MPEGLA (Mpeg4) codec is listed but no core or player that could use them. GTKWebkit for the PS3 lists gstreamer, SNAP listed it, Gstreamer is in Sony Networked TVs, Google TV and blu-ray players and PDFs from Netfront ACCESS is using Gstreamer with browsers (like Firefox and Opera).
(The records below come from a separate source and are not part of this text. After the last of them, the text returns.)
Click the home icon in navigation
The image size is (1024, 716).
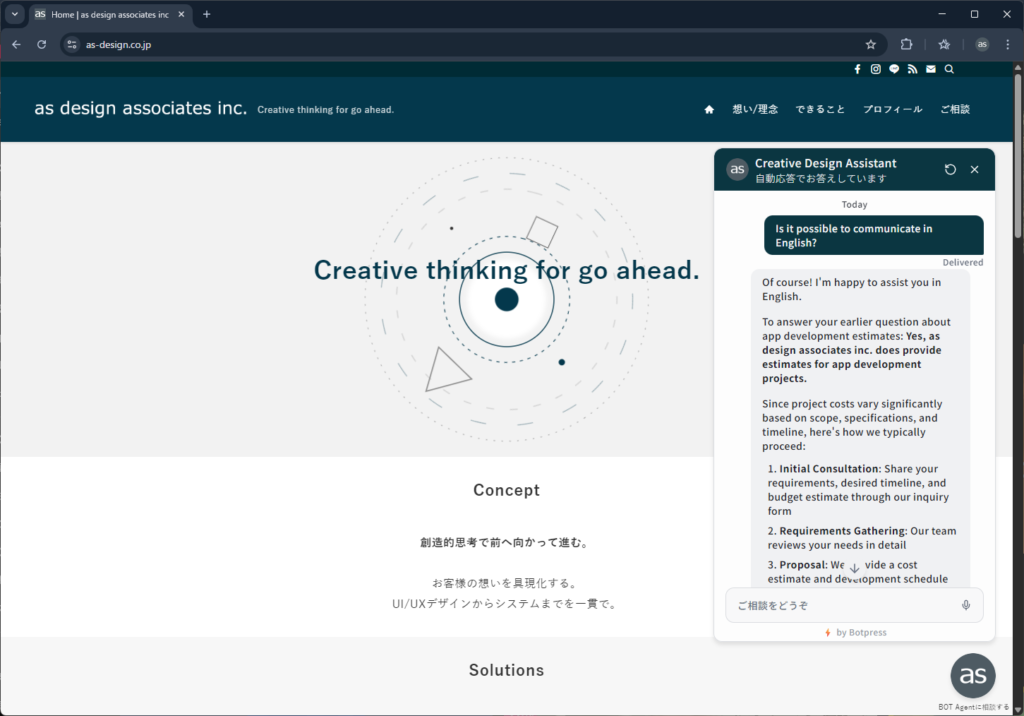(x=709, y=109)
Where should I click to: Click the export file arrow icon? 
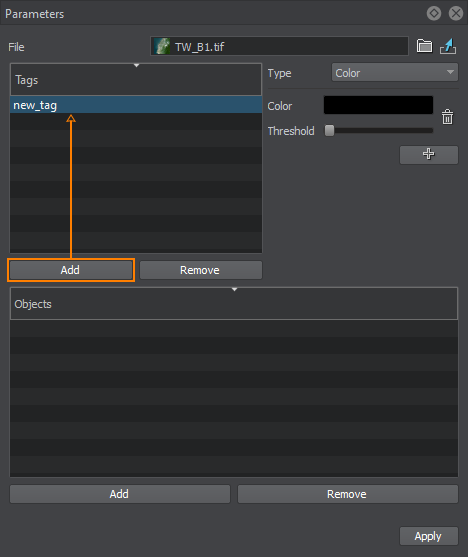448,46
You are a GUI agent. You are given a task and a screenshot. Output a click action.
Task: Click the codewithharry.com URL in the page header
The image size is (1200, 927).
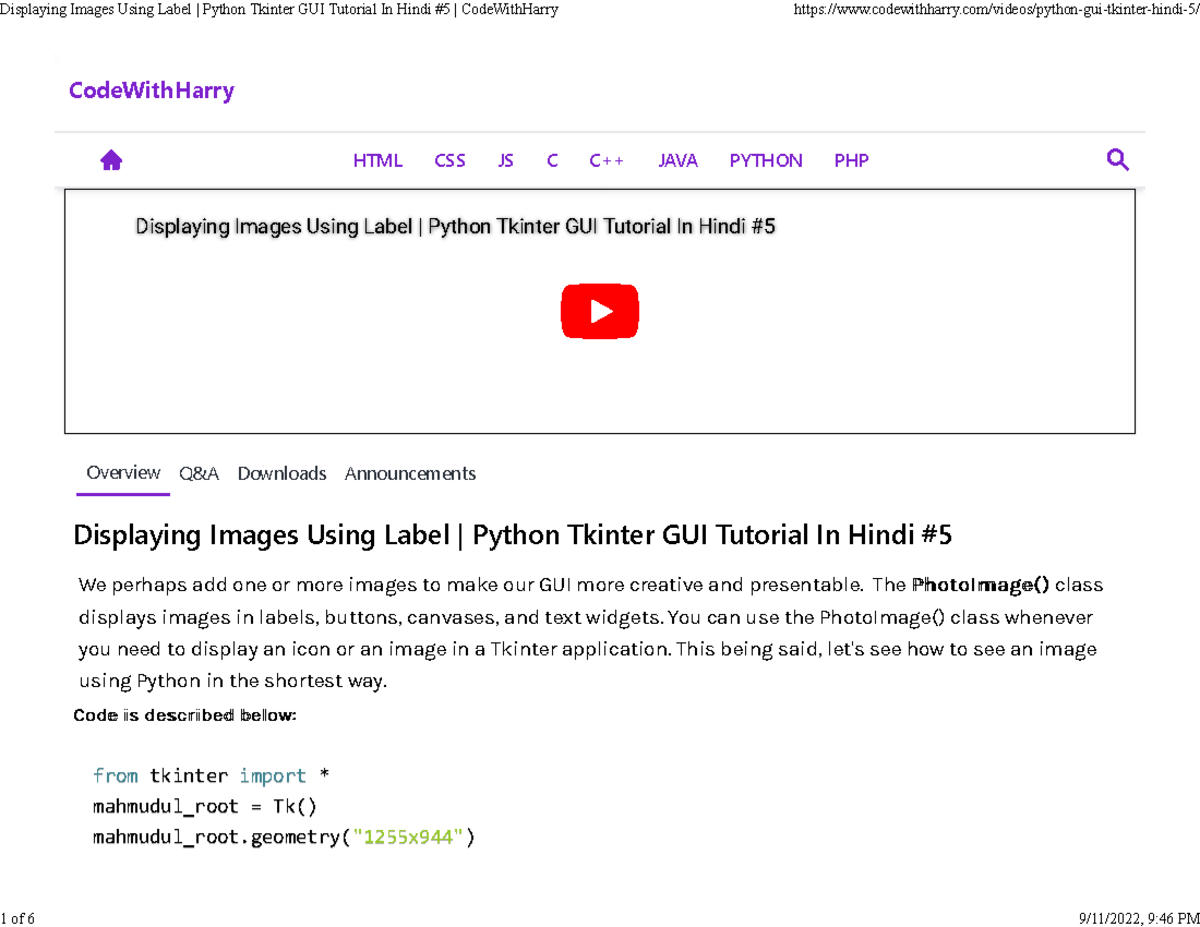993,10
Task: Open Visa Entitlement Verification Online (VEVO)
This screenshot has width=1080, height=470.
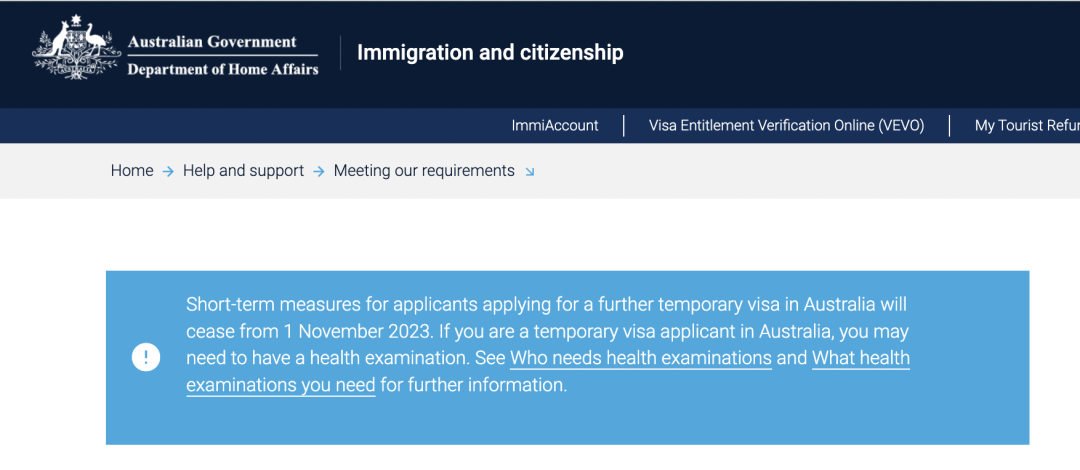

Netfront Browser NX feature list
Specifications | NetFront Browser NX
[Markup]
HTML 5, HTML 4.01, XHTML 1.1, XHTML Basic 1.1, XML 1.1, RSS feed (RSS 0.9/0.91/0.92/1.0/2.0, Atom 1.0)
[Style Sheets]
CSS1, CSS2.1, CSS3
[Advanced Scripting]
ECMAScript 262 3rd Edition
DOM Level 1, Level 2, Level 3
Ajax (XMLHttpRequest)
[Protocols]
HTTP 1.0/1.1
IPv4/IPv6
[Security]
SSL3
TLS1.0
[Memory Requirements]
ROM: 12MB (Browser engine only)
RAM: Less than 25MB (Depending on web content)
[Main Features]
Tabbed Multi-Window support
Smart Frame (Frame Flattening)
Continuously adjustable Zooming/Animated Zoom
Page/Image Saving
Word Wrap, Line boundary character check
International Domain Name
[Supported Operating Systems]
Linux® (Android™, Qt/Embedded, Qtopia, GTK+, and others)
UNIX
Microsoft® Windows® CE family, Microsoft® Windows Mobile® (Pocket PC, Smartphone)
Others
[Supported CPU]
ARM®
XScale
StrongARM®
Others
[Plug-In and Extension Modules]
Adobe Flash Player 10 (In planning)
The webkit2 GTK API is not finished, it's only partially implemented which might explain the Vita browser lack of features.